(Stored data entries)
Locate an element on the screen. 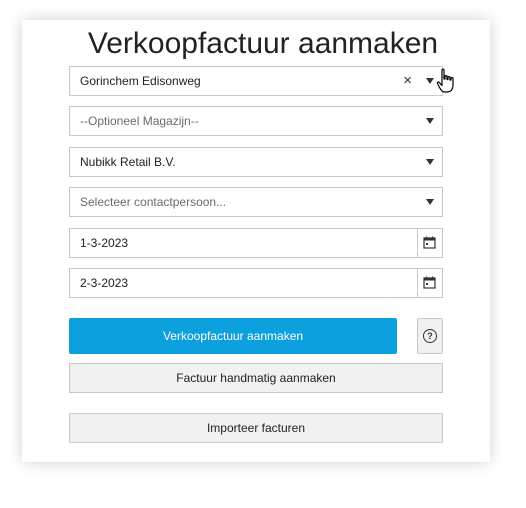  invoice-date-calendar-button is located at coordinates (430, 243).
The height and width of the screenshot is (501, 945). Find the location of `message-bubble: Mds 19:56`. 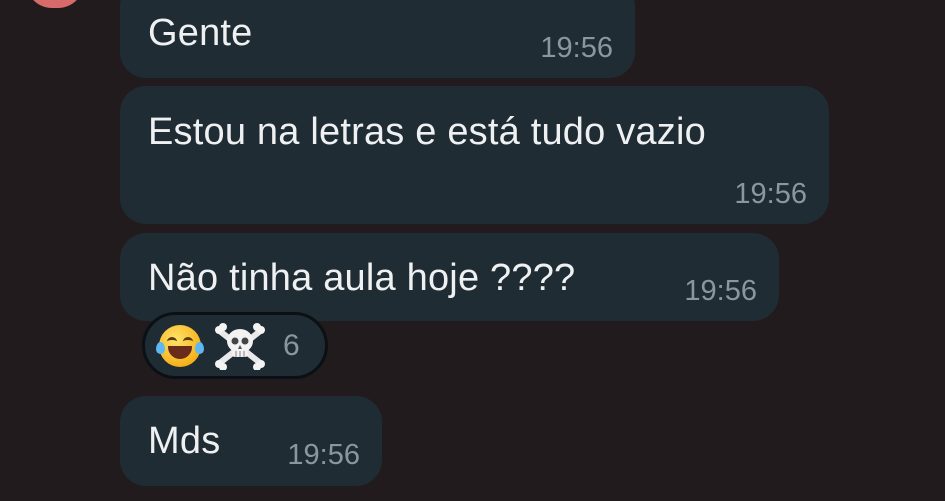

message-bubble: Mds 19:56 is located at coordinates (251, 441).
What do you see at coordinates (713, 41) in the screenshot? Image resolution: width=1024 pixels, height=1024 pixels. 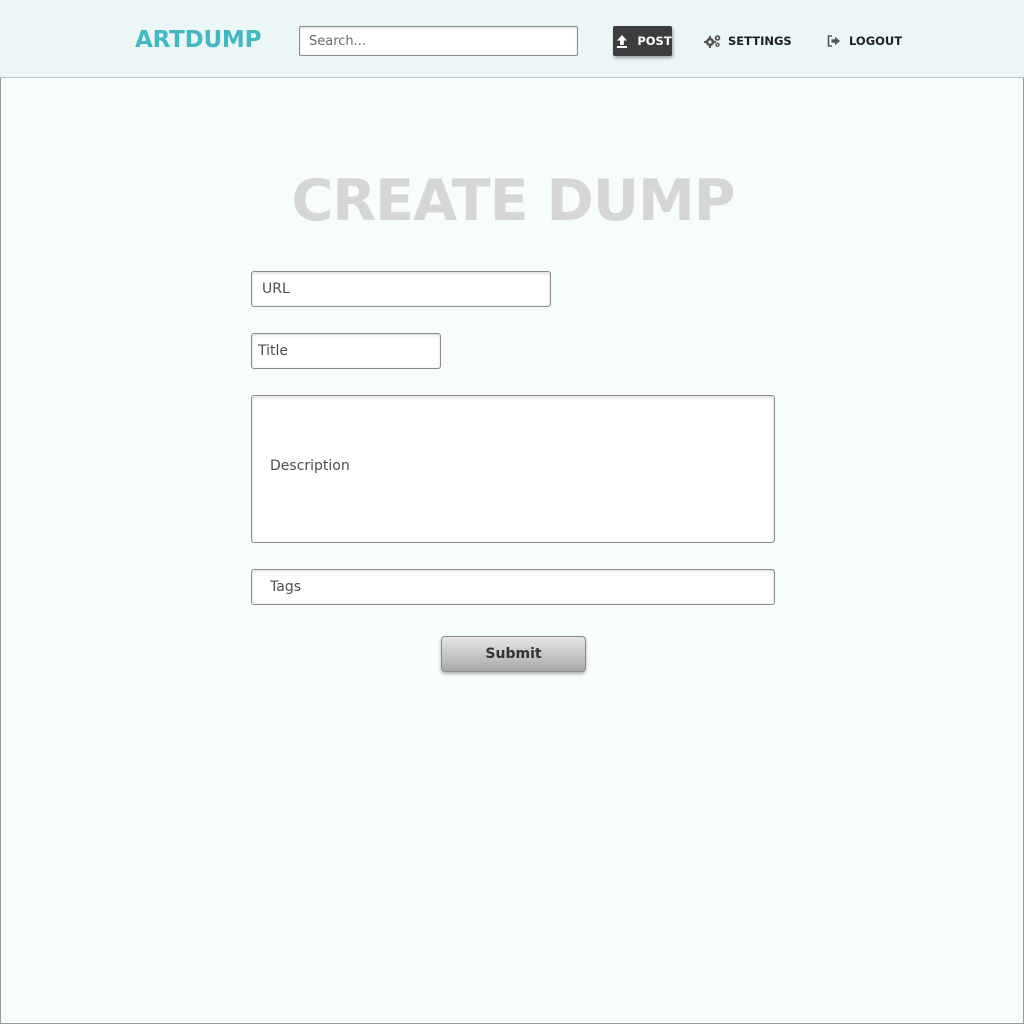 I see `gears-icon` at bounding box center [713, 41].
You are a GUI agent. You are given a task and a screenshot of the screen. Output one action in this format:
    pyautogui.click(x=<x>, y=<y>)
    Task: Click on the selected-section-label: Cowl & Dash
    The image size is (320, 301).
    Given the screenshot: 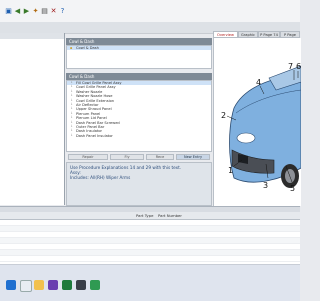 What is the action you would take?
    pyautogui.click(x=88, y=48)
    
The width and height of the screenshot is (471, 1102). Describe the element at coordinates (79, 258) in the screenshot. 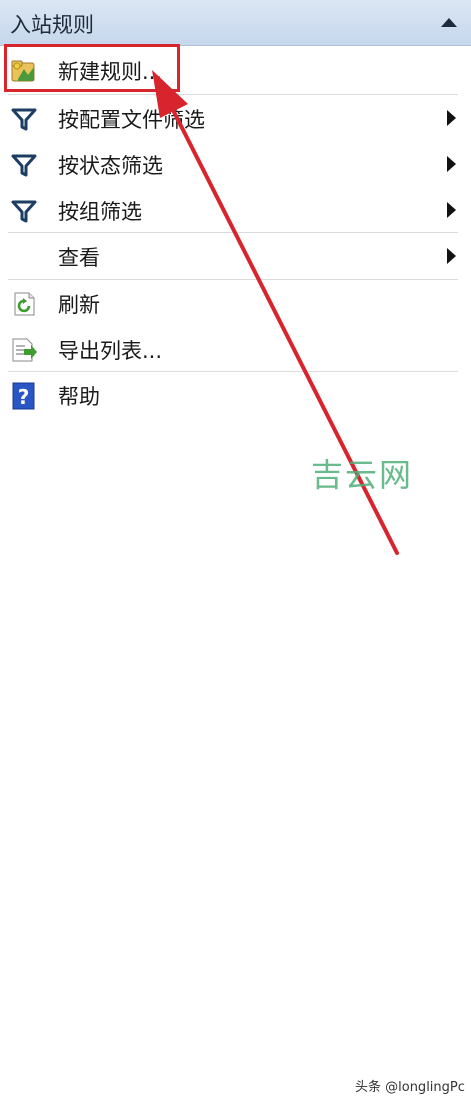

**Work required:**
Output the lines of the stored data entries exactly as they appear, from the line containing "You are a GUI" through the line containing "The image size is (320, 301).", including both of those lines.

**Worked solution:**
You are a GUI agent. You are given a task and a screenshot of the screen. Output one action in this format:
    pyautogui.click(x=<x>, y=<y>)
    Task: Click on the selected-section-label: Cowl & Dash
    The image size is (320, 301).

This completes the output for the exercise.